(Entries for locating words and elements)
----
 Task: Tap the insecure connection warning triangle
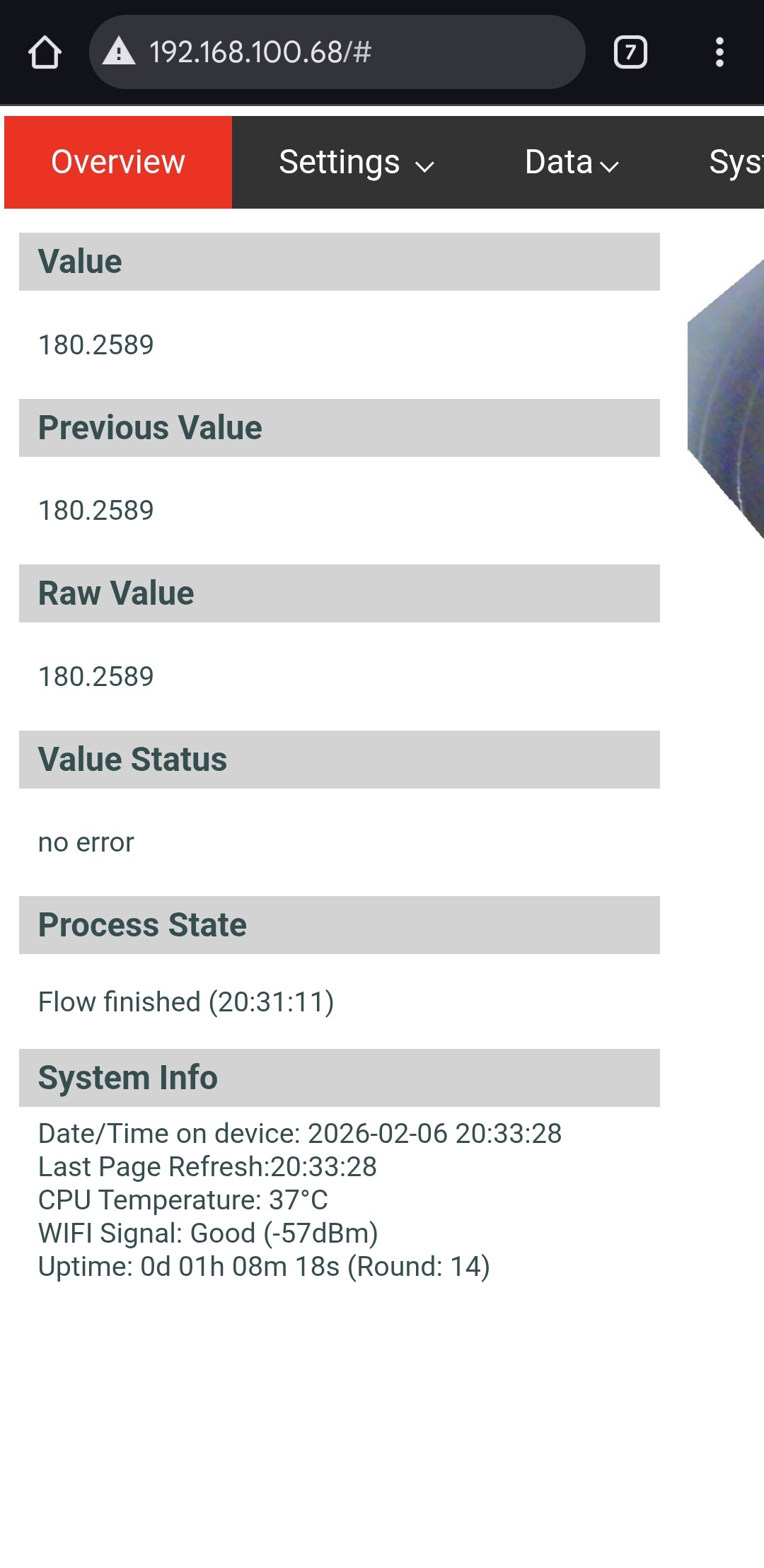coord(119,52)
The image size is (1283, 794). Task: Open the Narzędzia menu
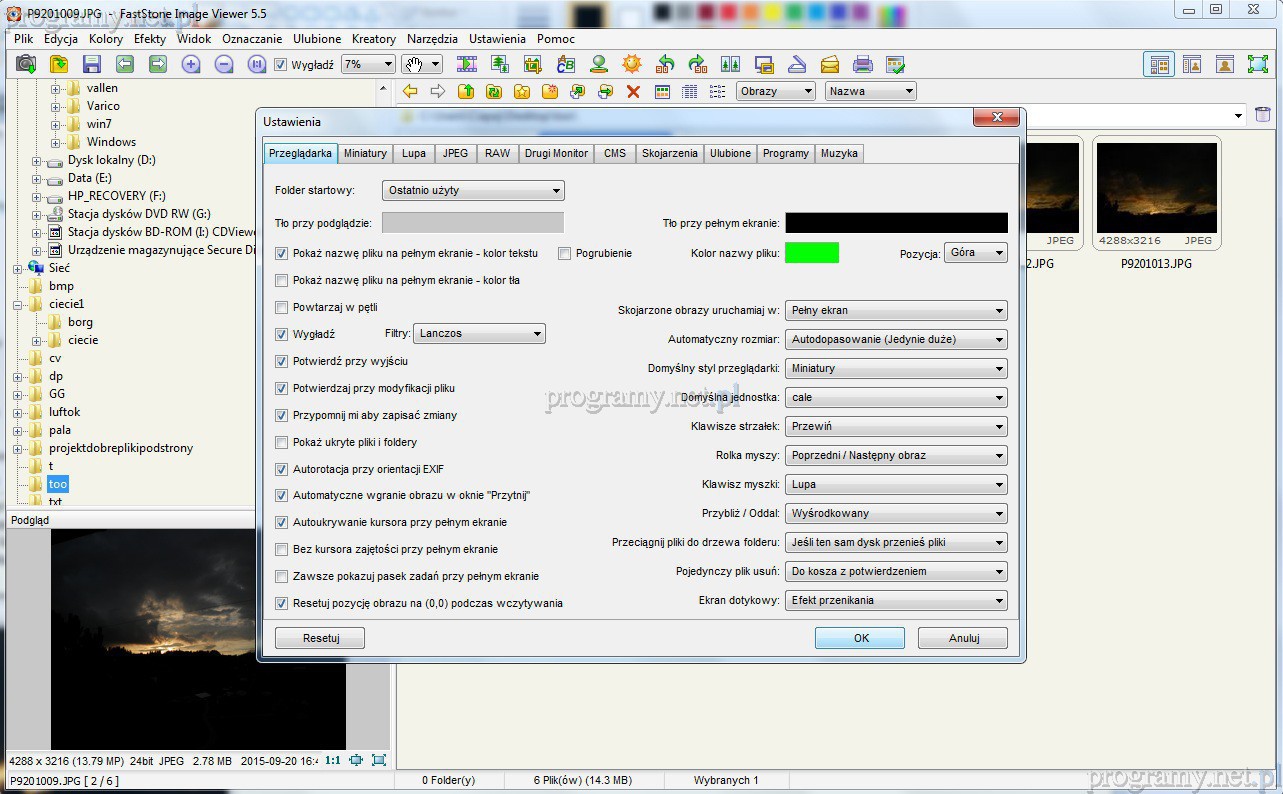click(x=432, y=39)
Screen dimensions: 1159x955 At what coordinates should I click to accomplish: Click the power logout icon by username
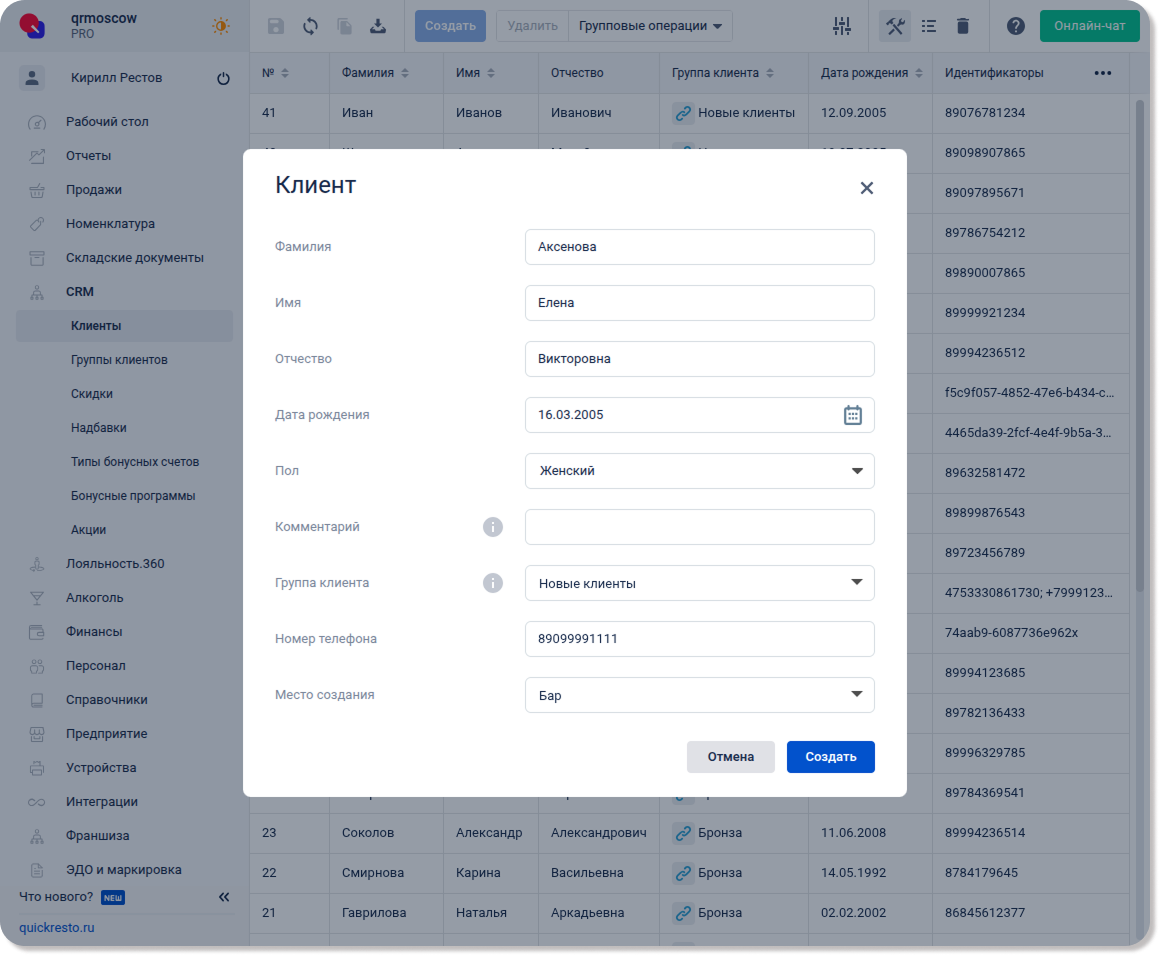223,79
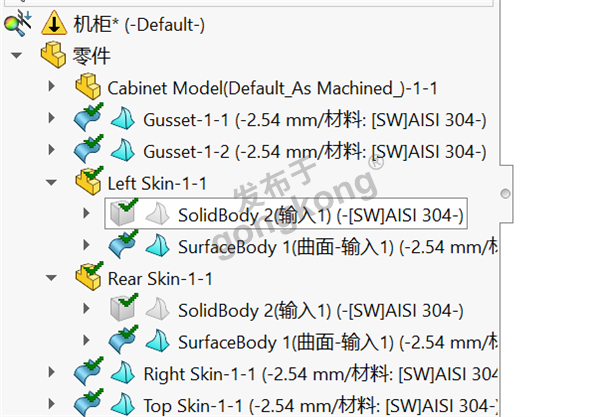This screenshot has width=600, height=417.
Task: Click the 零件 folder icon
Action: [x=51, y=55]
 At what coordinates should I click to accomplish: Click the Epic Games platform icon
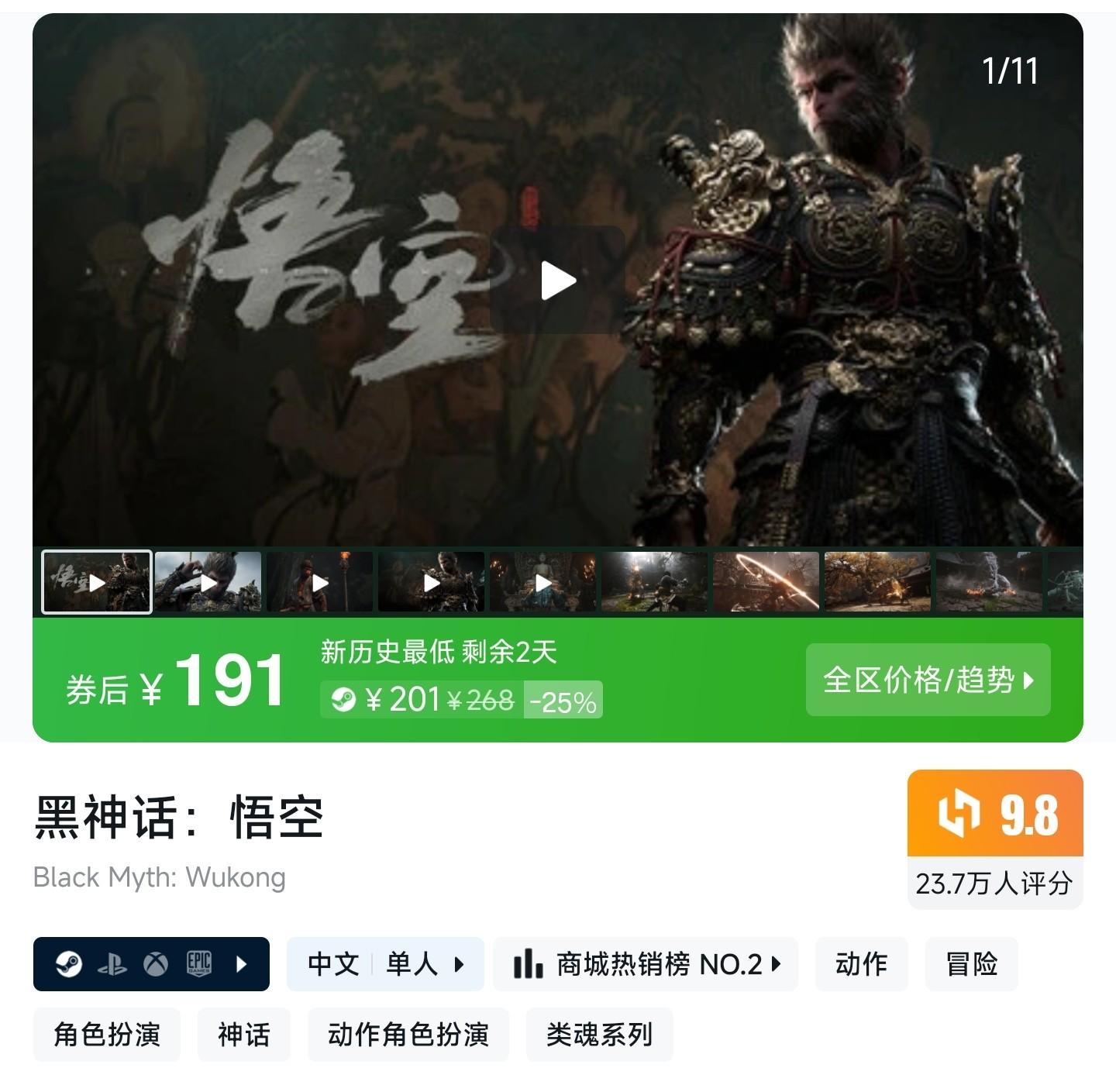tap(199, 964)
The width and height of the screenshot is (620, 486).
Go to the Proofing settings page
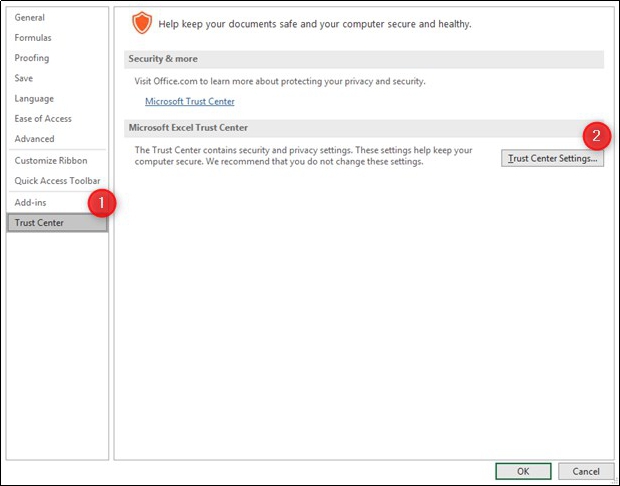[32, 58]
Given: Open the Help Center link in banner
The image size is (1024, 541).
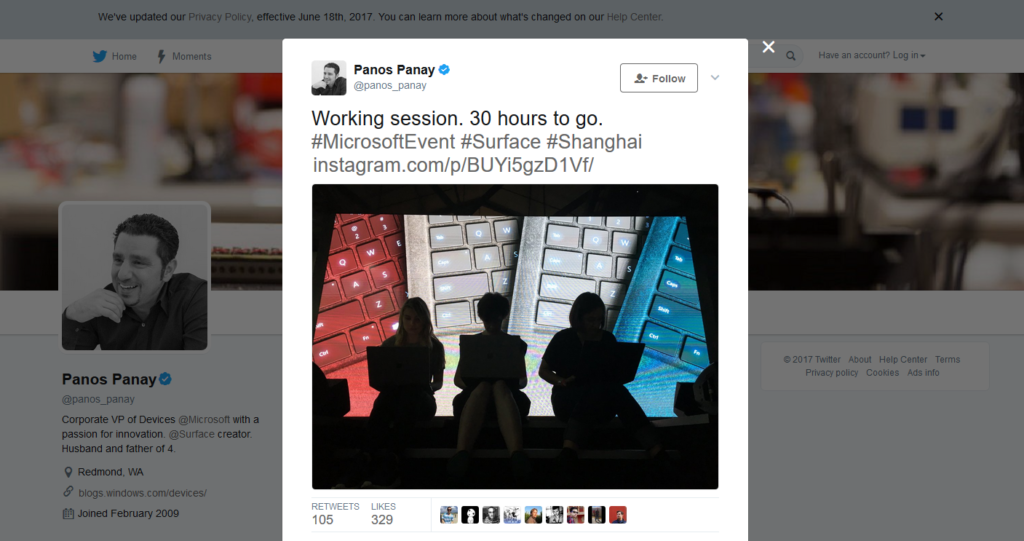Looking at the screenshot, I should (x=633, y=17).
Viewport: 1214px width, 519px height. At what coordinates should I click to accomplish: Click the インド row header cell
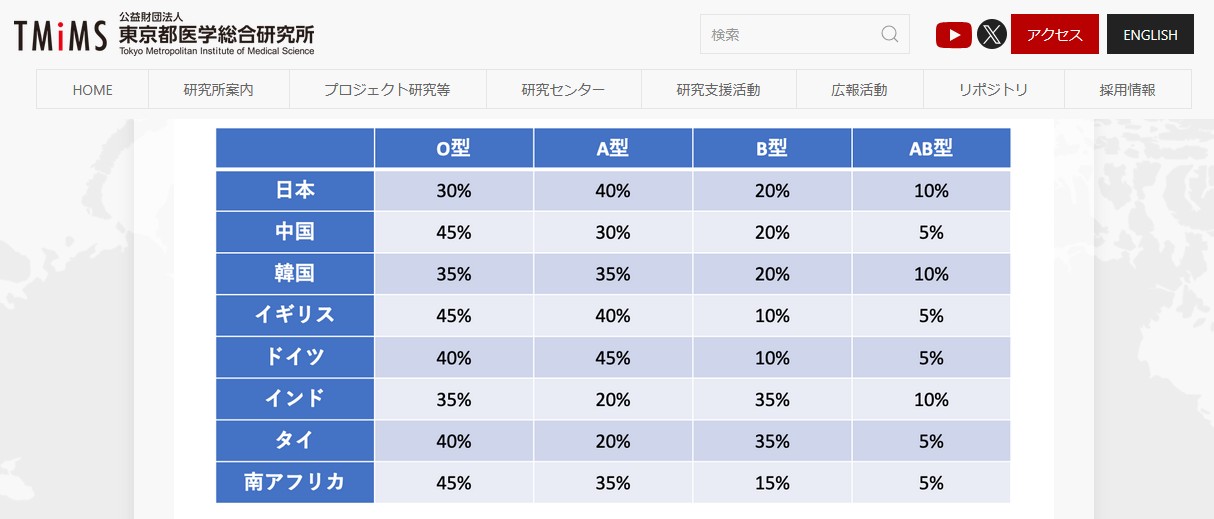[x=295, y=399]
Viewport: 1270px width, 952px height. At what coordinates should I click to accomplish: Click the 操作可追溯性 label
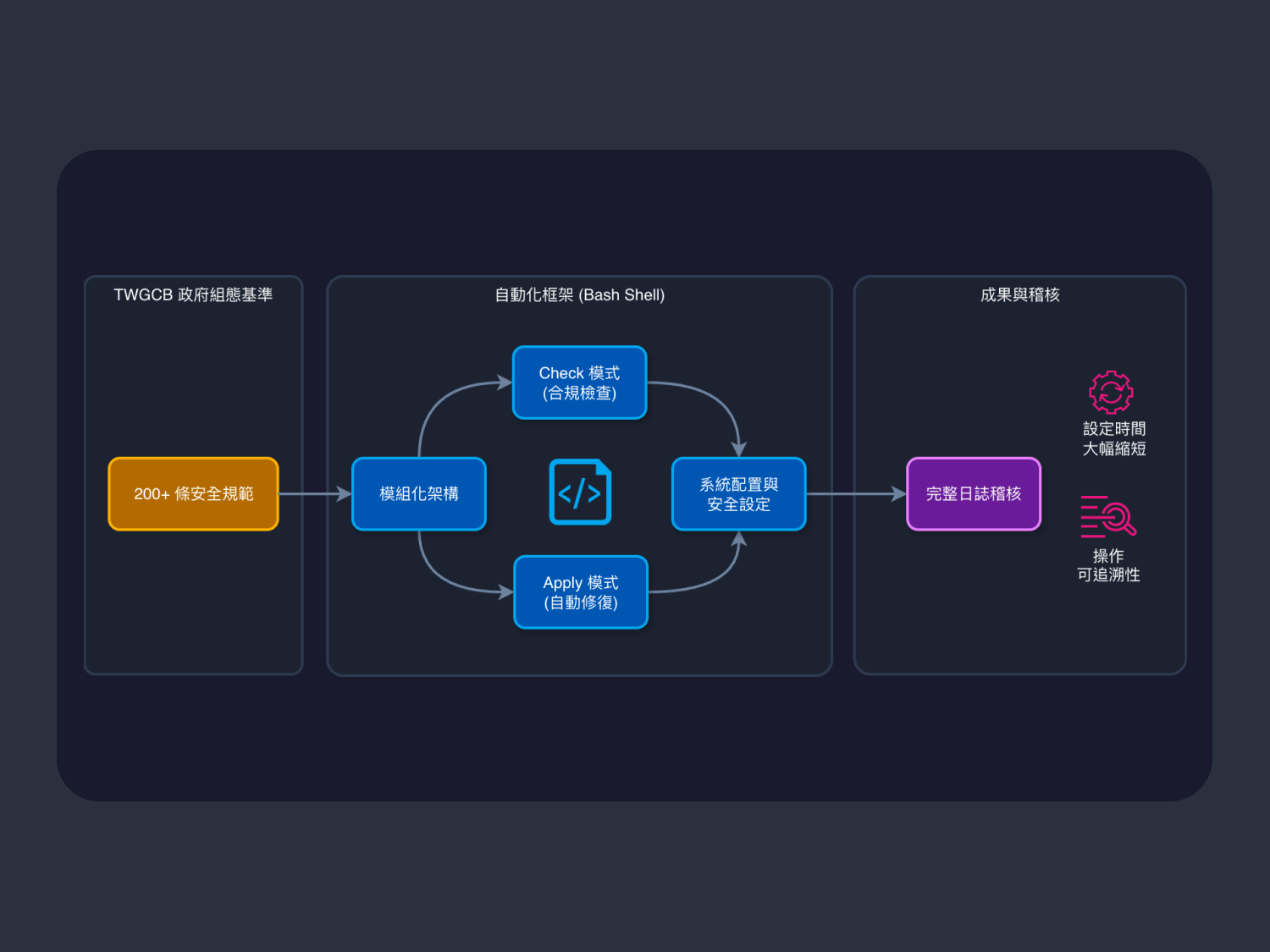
----
(Job)
Could you return every line of the data above word for word, leaving out the pictures?

(The output)
 Task: Tap the insecure connection warning triangle
coord(119,52)
The image size is (1283, 794). Task: Open the Narzędzia menu
click(x=432, y=39)
Screen dimensions: 1159x955 At what coordinates should I click to accomplish: Click the power logout icon by username
223,79
This screenshot has width=600, height=417.
Task: Click the 零件 folder icon
Action: [x=51, y=55]
 At what coordinates should I click to accomplish: Click the Epic Games platform icon
tap(199, 964)
The width and height of the screenshot is (620, 486).
Go to the Proofing settings page
[32, 58]
Given: Open the Help Center link in banner
The image size is (1024, 541).
Looking at the screenshot, I should (x=633, y=17).
Viewport: 1214px width, 519px height. At what coordinates should I click to accomplish: Click the インド row header cell
[x=295, y=399]
Viewport: 1270px width, 952px height. At what coordinates should I click to accomplish: Click the 操作可追溯性 label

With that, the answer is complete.